• [Goal]: Reproduce the material below in full, line for line, changing nothing.

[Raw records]
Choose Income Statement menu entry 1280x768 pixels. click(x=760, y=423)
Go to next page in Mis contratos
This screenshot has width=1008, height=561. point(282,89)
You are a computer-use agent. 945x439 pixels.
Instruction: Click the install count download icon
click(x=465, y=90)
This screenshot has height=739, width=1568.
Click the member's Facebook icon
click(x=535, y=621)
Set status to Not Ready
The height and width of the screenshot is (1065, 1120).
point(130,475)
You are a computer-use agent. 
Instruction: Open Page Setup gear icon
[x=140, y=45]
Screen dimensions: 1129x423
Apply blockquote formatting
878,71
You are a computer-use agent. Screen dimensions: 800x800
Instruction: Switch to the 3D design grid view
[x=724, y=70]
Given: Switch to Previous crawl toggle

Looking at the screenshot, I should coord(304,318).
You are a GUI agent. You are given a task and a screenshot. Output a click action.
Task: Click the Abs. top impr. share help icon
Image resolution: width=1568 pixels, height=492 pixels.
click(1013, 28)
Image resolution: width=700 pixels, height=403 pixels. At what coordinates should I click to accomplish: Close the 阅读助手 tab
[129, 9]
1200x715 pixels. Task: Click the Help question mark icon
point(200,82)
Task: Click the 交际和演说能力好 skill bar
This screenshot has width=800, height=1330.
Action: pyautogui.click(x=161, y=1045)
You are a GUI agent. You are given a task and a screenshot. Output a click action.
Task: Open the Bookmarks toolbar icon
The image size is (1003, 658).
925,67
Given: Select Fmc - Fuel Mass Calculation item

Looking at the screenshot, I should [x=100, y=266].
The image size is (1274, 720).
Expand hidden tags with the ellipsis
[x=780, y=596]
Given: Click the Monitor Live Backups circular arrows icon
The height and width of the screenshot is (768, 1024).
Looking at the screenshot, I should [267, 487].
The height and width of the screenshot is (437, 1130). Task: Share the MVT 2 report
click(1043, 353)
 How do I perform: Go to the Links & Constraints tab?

• [Exercise response]:
Choose Income Statement menu entry 1280x768 pixels. click(x=760, y=423)
Go to next page in Mis contratos
This screenshot has width=1008, height=561. point(282,89)
You are a computer-use agent. 945x439 pixels.
Instruction: Click the install count download icon
click(x=465, y=90)
This screenshot has height=739, width=1568.
Click the member's Facebook icon
click(x=535, y=621)
Set status to Not Ready
The height and width of the screenshot is (1065, 1120).
point(130,475)
You are a computer-use agent. 
Instruction: Open Page Setup gear icon
[x=140, y=45]
Screen dimensions: 1129x423
Apply blockquote formatting
878,71
You are a computer-use agent. Screen dimensions: 800x800
Instruction: Switch to the 3D design grid view
[x=724, y=70]
Given: Switch to Previous crawl toggle

Looking at the screenshot, I should coord(304,318).
You are a GUI agent. You are given a task and a screenshot. Output a click action.
Task: Click the Abs. top impr. share help icon
Image resolution: width=1568 pixels, height=492 pixels.
click(1013, 28)
Image resolution: width=700 pixels, height=403 pixels. At what coordinates should I click to accomplish: Close the 阅读助手 tab
[129, 9]
1200x715 pixels. Task: Click the Help question mark icon
point(200,82)
Task: Click the 交际和演说能力好 skill bar
This screenshot has width=800, height=1330.
Action: pyautogui.click(x=161, y=1045)
You are a GUI agent. You are given a task and a screenshot. Output a click action.
Task: Open the Bookmarks toolbar icon
The image size is (1003, 658).
925,67
Given: Select Fmc - Fuel Mass Calculation item

Looking at the screenshot, I should [x=100, y=266].
The image size is (1274, 720).
Expand hidden tags with the ellipsis
[x=780, y=596]
Given: Click the Monitor Live Backups circular arrows icon
The height and width of the screenshot is (768, 1024).
Looking at the screenshot, I should [267, 487].
The height and width of the screenshot is (437, 1130). Task: Share the MVT 2 report
click(1043, 353)
 How do I perform: Go to the Links & Constraints tab?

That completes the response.